Deux des personnes détenues, Marcelino Nguema Esono et Filemón Ondó,
étaient membres du Parti du progrès de Guinée équatoriale (PPGE) interdit,
avant de rallier l’UP. Marcelino Nguema Esono avait été arrêté en juin
2004 et détenu sans être inculpé ni jugé dans la prison de Black Beach à
Malabo jusqu’à sa libération à l’occasion d’une grâce présidentielle en
juin 2006. Filemón Ondó avait été arrêté précédemment en octobre 2006 et
détenu pendant plus d’un mois au poste de police de Bata. À l’époque,
Amnesty International avait déclaré considérer les deux hommes comme des
prisonniers d’opinion. À l’issue d’un procès manifestement inéquitable,
Faustino Ondó Ebang avait été reconnu coupable en juin 2002, en même temps
que soixante autres personnes, de tentative de renversement du
gouvernement et tentative d’assassinat du président de la République. Il
avait été condamné à six années et huit mois de réclusion. Il avait
bénéficié d’une grâce présidentielle en juin 2006. Amnesty International
considérait que lui et ses co-accusés étaient des prisonniers d’opinion.
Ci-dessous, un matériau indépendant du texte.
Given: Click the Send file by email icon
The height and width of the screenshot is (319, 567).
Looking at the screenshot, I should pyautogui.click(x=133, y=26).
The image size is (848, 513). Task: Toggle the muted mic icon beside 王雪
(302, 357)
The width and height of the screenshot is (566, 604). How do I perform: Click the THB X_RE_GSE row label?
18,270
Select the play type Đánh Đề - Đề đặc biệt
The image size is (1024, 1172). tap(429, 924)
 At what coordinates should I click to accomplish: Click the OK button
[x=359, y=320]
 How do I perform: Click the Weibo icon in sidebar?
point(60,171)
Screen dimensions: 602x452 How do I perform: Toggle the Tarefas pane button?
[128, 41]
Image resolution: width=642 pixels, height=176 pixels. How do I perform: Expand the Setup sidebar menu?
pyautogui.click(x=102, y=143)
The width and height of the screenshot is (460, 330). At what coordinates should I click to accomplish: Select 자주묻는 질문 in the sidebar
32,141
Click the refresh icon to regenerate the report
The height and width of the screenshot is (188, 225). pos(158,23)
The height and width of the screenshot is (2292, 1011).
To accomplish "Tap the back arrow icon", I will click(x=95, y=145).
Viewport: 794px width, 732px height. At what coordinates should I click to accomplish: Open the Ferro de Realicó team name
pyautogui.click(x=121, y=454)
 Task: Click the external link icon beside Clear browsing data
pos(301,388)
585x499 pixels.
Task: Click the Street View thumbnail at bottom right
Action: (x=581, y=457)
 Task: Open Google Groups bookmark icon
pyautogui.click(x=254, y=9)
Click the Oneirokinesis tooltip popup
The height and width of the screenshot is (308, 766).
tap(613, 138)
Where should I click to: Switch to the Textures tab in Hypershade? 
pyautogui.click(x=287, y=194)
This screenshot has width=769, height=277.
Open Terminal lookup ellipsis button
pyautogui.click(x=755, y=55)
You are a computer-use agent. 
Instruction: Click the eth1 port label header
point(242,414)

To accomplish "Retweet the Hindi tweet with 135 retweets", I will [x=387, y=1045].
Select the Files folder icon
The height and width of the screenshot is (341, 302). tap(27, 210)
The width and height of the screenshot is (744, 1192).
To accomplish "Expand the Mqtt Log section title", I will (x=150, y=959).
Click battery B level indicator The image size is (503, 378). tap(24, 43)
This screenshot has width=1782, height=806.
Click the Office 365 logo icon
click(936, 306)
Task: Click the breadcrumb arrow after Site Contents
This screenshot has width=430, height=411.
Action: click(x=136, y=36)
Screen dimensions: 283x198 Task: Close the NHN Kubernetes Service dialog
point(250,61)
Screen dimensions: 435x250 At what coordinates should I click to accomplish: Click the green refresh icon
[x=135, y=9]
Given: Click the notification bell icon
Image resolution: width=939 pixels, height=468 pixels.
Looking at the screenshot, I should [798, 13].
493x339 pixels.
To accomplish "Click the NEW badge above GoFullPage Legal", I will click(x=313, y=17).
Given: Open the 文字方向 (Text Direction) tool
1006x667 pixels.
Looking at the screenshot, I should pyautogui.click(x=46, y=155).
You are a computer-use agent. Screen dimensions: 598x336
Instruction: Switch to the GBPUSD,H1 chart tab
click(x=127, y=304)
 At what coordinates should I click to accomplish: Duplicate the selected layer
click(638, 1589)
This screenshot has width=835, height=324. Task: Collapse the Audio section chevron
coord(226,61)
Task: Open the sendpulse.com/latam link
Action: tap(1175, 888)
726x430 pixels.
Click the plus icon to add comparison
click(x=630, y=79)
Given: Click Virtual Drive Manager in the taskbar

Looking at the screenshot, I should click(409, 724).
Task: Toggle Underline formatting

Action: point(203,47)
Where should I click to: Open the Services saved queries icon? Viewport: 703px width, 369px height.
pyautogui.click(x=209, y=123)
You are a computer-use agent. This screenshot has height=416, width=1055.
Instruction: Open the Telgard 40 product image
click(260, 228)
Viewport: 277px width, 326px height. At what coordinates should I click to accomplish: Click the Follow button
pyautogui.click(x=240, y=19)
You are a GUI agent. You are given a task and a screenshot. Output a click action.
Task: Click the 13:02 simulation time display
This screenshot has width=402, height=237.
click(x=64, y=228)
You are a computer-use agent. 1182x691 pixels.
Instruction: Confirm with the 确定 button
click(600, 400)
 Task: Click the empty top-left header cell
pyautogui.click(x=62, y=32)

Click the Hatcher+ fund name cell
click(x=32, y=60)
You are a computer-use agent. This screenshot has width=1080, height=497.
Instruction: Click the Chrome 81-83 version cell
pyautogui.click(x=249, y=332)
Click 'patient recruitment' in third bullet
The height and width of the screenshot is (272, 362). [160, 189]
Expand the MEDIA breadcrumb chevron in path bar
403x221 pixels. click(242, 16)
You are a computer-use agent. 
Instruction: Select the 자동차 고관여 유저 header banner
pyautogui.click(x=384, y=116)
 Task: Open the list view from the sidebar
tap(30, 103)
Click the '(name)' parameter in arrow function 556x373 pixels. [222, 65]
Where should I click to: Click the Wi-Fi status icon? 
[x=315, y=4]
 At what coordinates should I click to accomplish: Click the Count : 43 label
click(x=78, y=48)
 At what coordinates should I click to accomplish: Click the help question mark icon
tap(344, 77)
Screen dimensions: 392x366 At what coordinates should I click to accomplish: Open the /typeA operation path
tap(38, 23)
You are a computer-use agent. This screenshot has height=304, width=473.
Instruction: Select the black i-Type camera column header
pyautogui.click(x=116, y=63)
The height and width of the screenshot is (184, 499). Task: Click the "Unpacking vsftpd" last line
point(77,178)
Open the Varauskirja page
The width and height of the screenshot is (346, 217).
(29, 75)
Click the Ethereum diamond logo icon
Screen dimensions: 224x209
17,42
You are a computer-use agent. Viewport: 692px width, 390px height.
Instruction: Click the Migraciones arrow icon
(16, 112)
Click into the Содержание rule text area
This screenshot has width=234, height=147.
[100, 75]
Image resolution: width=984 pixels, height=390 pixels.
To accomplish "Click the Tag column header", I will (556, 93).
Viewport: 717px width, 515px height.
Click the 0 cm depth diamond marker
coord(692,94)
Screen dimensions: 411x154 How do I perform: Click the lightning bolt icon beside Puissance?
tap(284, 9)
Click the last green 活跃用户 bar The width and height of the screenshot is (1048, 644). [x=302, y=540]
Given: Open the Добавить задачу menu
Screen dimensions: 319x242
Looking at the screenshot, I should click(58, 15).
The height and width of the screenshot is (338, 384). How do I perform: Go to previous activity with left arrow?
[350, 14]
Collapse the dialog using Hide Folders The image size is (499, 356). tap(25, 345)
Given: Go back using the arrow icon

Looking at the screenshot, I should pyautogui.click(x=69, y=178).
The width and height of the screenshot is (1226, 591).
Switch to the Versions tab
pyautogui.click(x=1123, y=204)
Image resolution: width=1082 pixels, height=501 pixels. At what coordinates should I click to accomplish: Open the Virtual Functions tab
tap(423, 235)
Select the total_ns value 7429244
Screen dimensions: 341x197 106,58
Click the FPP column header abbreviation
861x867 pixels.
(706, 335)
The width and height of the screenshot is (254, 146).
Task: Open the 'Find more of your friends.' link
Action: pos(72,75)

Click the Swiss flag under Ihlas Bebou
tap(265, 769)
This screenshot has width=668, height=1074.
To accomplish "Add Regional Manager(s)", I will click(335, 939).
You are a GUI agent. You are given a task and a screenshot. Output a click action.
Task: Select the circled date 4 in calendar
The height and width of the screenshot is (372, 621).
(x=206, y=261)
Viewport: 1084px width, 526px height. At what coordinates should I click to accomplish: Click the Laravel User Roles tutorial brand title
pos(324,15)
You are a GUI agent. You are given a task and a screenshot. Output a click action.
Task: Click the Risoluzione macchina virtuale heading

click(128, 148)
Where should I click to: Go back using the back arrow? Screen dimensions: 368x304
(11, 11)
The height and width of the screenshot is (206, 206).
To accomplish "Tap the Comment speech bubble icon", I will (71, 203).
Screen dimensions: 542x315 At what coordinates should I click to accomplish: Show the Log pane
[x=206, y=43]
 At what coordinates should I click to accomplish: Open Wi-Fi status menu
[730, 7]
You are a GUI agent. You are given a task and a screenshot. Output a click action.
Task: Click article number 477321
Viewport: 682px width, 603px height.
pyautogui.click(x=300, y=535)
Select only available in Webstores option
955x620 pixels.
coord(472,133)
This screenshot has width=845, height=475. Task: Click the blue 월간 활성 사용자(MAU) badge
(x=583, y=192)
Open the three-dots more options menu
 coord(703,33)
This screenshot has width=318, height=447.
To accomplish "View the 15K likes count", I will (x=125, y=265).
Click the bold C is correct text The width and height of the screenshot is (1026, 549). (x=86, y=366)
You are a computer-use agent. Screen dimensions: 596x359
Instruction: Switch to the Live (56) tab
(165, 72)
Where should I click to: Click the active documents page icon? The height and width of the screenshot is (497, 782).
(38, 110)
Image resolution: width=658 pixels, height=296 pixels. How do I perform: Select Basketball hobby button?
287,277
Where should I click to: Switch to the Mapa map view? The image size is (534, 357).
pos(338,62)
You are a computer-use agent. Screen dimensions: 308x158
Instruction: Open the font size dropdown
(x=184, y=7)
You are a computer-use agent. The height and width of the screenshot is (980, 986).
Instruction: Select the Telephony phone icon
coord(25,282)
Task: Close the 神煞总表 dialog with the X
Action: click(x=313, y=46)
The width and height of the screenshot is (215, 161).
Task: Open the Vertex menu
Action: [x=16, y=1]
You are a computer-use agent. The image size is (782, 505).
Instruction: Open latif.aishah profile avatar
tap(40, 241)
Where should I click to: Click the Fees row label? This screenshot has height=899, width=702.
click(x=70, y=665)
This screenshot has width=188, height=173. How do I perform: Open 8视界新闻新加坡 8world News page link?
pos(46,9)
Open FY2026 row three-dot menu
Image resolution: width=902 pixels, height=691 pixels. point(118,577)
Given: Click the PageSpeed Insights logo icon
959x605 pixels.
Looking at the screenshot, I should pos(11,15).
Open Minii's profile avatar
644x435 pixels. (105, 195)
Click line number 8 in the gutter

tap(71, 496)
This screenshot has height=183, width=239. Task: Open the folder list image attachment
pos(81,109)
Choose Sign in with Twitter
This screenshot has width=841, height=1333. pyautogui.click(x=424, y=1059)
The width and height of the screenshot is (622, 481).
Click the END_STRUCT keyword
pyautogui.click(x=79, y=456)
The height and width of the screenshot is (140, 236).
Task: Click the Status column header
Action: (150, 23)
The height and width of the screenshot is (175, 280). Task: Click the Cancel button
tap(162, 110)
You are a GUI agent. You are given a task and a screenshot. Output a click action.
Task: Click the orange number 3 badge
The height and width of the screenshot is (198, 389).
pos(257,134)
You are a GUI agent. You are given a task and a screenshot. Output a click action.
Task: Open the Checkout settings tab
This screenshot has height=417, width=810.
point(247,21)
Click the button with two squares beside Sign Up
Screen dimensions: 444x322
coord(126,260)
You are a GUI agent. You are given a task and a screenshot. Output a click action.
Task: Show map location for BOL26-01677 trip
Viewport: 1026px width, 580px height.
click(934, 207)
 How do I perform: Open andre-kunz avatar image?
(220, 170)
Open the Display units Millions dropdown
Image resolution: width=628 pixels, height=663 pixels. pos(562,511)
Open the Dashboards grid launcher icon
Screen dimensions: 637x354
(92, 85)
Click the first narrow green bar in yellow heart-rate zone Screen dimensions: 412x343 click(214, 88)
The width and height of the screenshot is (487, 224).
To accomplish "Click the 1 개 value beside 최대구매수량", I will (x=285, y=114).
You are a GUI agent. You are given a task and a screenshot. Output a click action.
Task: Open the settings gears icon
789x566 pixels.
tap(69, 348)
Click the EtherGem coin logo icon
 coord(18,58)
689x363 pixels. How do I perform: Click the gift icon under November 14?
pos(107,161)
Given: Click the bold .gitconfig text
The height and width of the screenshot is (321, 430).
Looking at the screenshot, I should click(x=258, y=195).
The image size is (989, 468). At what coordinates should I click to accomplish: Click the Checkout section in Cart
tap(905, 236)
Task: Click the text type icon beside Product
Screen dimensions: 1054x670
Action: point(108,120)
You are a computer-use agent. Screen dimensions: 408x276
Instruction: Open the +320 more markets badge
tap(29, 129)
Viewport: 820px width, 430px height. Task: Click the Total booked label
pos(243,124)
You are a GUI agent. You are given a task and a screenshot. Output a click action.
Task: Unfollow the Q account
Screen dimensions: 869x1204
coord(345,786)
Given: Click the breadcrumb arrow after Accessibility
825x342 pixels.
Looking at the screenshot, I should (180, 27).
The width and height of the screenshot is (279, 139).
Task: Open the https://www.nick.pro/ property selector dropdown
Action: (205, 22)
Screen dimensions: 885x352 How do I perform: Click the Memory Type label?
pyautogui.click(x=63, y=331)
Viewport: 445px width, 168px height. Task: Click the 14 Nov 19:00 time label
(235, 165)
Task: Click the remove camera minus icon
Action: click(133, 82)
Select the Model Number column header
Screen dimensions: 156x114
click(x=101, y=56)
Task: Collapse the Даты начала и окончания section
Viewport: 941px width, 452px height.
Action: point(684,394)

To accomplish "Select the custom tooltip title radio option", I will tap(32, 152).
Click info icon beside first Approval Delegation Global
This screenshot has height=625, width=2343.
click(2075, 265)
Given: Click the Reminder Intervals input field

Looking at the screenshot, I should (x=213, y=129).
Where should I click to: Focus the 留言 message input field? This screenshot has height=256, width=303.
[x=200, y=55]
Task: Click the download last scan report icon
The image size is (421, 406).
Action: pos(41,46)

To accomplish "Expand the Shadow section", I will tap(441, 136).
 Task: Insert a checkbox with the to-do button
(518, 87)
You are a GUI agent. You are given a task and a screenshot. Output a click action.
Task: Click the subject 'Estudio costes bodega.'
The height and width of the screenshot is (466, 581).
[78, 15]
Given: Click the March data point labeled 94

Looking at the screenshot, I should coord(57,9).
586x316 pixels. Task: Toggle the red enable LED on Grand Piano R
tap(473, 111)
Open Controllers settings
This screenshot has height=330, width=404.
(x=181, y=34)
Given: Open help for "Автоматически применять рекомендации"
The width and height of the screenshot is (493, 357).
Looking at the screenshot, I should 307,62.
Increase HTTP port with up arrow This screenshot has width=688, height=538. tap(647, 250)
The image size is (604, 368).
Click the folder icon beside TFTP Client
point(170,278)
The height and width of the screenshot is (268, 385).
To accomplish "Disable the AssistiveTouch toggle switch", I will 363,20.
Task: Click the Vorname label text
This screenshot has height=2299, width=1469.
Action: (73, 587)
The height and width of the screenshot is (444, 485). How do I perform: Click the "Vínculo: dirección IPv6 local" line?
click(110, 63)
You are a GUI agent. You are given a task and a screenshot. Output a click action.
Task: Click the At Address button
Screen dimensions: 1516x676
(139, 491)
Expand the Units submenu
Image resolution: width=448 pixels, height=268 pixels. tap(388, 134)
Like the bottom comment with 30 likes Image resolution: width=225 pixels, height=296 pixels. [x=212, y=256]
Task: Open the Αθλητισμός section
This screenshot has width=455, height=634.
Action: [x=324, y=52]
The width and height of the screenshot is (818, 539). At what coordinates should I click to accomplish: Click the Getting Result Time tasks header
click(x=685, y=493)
Luis Nzo est un ancien membre de la Force démocrate républicaine (FDR). Il
est l’un des 60 membres du FDR condamnés en même temps que Faustino Ondó
Ebang pour tentative de renversement du gouvernement et tentative
d’assassinat du président de la République. Lui aussi avait été condamné à
six années et huit mois de réclusion et avait bénéficié d’une grâce
présidentielle en juin 2006.

L’UP a été le premier parti politique légalisé en 1992. Au fil des ans, le
parti a été miné par les querelles internes et les défections et une
branche du parti s’est ralliée au gouvernement. En octobre 2007, le
gouvernement a fait pression sur l’UP pour qu’il tienne un congrès en vue
d’élire un nouveau dirigeant. Le congrès a élu Faustino Ondó Ebang à la
présidence du parti, mais son élection a été rejetée par le gouvernement.